Network Logon Service

The Network Logon Service, or NetLogon, is a user-mode service (as they all are) that supports pass-through authentication of logons (and supporting events) for computers in a domain. Network logon requests are handled just like any other logon request except that an impersonation token is built in place of a primary token, and the USERINIT.EXE process, which builds the local shell, is not started. You'll look at an interactive logon in detail in just a few pages; I point out the differences between an interactive logon and network logon while you work through the example.

Security Packages

The packages that ship with Windows 2000 are

  • Kerberos

  • MSV1_0

  • Schannel

Kerbero is a well-known protocol that I talk about in great detail in Chapter 12, "X.500/LDAP."

MSV1_0 is a Microsoft-proprietary protocol that is a throwback to the old LanManager days.
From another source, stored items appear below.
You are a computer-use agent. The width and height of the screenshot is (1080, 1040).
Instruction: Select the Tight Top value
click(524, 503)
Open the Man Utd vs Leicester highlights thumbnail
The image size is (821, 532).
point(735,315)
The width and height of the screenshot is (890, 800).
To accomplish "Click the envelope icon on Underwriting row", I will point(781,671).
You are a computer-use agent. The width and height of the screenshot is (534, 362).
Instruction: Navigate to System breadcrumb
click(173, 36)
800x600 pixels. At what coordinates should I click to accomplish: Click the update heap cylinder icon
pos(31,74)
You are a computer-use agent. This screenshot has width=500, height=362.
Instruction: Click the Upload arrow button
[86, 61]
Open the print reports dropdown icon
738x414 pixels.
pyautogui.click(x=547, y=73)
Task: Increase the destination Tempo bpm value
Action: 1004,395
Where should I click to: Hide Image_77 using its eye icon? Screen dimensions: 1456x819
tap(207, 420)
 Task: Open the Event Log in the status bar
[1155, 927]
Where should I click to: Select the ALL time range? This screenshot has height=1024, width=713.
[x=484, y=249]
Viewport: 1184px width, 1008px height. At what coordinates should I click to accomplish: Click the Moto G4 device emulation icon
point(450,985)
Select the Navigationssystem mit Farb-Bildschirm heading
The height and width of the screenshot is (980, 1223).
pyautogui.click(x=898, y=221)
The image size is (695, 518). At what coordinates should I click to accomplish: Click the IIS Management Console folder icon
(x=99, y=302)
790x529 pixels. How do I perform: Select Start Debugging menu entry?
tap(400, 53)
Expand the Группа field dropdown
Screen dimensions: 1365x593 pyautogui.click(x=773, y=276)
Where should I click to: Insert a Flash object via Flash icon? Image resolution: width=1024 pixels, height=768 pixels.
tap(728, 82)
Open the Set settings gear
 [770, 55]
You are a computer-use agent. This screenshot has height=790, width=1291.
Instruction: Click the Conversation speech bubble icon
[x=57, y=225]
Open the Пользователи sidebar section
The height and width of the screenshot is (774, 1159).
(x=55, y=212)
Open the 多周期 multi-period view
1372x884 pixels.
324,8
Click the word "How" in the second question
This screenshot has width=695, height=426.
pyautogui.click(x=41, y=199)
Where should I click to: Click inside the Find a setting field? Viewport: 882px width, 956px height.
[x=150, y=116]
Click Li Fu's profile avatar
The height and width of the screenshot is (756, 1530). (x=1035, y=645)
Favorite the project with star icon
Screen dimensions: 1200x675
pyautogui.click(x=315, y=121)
I talk about MSV1_0 in Chapter 15, "Authentication."

Schannel implements secure channel protocols such as Secure Socket Layer (SSL) or Private Communications Technology (PCT), as well as public key infrastructure (PKI). Schannel is discussed in Chapter 17, "CryptoAPI," and PKI is discussed in Chapter 11, "Kerberos Protocol."

SSPI

Let's face it: Good security is hard. Why do you think so many developers (me included) use plain-text password files or passwords stored in unencrypted database fields in their applications? Easy—because the developers don't or can't take the time/energy/effort to learn and implement the strong crypto required for good security.

Windows 2000's SSPI makes good security easy for developers. The Security Support Provider Interface (SSPI) is a common API for obtaining integrated security services for authentication, integrity, and privacy for any distributed application protocol. Application developers can take advantage of this interface to easily obtain security services right from the operating system.

I look at the SSPI in detail when I discuss using Windows 2000 security in your applications in Chapter 17.